Dans les pas de nos ancêtres

Grotte Chauvet: François Hollande a inauguré la réplique, bientôt ouverte au public (DIAPORAMA)

Le visiteur pourra admirer un millier d'oeuvres dont 425 représentations animales. - ©Robert Pratta/Reuters

Trois ans après le début des travaux, la Caverne du Pont-d’Arc, réplique de la légendaire grotte paléolithique Chauvet, est achevée. Inaugurée vendredi 10 par François Hollande, elle sera ouverte au public à partir du 25.

Elle ressemble au millimètre près à l’originale. Trois ans après le début des travaux, la Caverne du Pont-d’Arc, réplique de la légendaire grotte paléolithique Chauvet, est achevée. Inaugurée vendredi 10 avril par François Hollande, elle sera ouverte au public à partir du 25. Unique au monde, ce monumental espace de restitution a été érigé sur le site dit du Razal, au-dessus du Vallon-Pont d’Arc, en Ardèche, à deux kilomètres de la grotte originelle. Cette dernière a été classée le 22 juin dernier au patrimoine de l’Unesco pour ses ornements, parmi les plus anciens et les mieux conservés au monde: près de 1.000 représentations pariétales sur près de 400 mètres, datées de 36.000 ans.
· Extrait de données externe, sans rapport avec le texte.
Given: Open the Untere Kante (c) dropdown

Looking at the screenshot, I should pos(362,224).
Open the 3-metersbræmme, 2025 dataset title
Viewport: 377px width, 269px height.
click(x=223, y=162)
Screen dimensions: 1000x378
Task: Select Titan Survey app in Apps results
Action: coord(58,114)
Découverte en 1994 par le spéologue Jean-Marie Chauvet et son équipe, la grotte Chauvet date de l’Aurignacien (qui a vécu il y a environ 35.000 ans) et aurait également été occupée par le Gravettien (il y a 28.000 ans). Selon les scientifiques, les œuvres pariétales (c'est à dire dessinées sur les parois) auraient été réalisées au cours de la première période seulement. Les thèmes abordés sur les dessins sont essentiellement animaliers, comme c’est généralement le cas dans l’art paléolithique. Toutefois, les animaux dangereux -lions, rhinocéros ou mammouths- sont ici exceptionnellement fréquents.

Pour les scientifiques, ces oeuvres sont la preuve que les hommes préhistoriques maîtrisaient parfaitement des techniques très complexes de dessin comme l’estompe et la perspective. La grotte Chauvet étant un sommet de réussite esthétique et technique, sa découverte a fait évoluer le regard que portaient nombres de chercheurs sur l’art, qui jusque-là le voyaient comme un mouvement linéaire au cours duquel les hommes acquièrent des connaissances et des techniques de plus en plus abouties.

Afin d’éviter la détérioration des peintures, la grotte n'a jamais ouverte au grand public. Seuls les scientifiques, les préhistoriens, certaines personnalités et des particuliers faisant une demande extrêmement motivée peuvent y pénétrer, et seulement quand la quantité de dioxyde de carbone est en deçà de 2,5% de l’air ambiant de la grotte.

C'est donc pour pouvoir faire admirer ces merveilles au monde entier que la Caverne du Pont-d'Arc a été créée. Arrivé sur le site, le visiteur devra descendre une longue rampe en béton projeté, entourée de hauts murs. Une fois dans la grotte, plongé dans l’obscurité et le froid et l’humidité, un millier de dessins s'offriront à ses yeux, parmi lesquels 425 représentations animales reproduites au charbon de bois, à l’image de la technique utilisée par l’Aurignacien.

Pour reproduire les oeuvres, ingénieurs, sculpteurs, peintres et plasticiens ont utilisé des techniques ultramodernes comme la 3D et l'anamorphose (déformation réversible d'une image à l'aide d'un système optique). En outre, une équipe de dix personnes basée à Paris a travaillé pendant près de quatre ans à la reproduction minutieuse de "spéléothèmes" de la grotte Chauvet: stalactites, stalagmites et autres concrétions provoquées par le ruissellement de l'eau sur la roche.

Seule différence avec l’originale, la Caverne du Pont-d’Arc est plus petite. Alors que la vraie grotte Chauvet mesure 8.500 m2, sa réplique fait (tout de même) 3.500 m2 au sol et 7.500 m2 en hauteur. 

Son site -qui comprend cinq bâtiments, dont la réplique, un pôle pédagogique, la galerie de l'Aurignacien, un espace événementiel et un pôle restauration- a représenté un investissement de 55 millions d’euros, soit un réel enjeu économique pour l'Ardèche et la région Rhône-Alpes. Mais le Syndicat mixte en charge de la réalisation de l'espace de restitution de la grotte Chauvet-Pont d'Arc (SMERGC) et les acteurs locaux attendant 350.000 visiteurs chaque année, à 13 euros l’entrée (pour les adultes), les retombées ne devraient pas se faire trop attendre.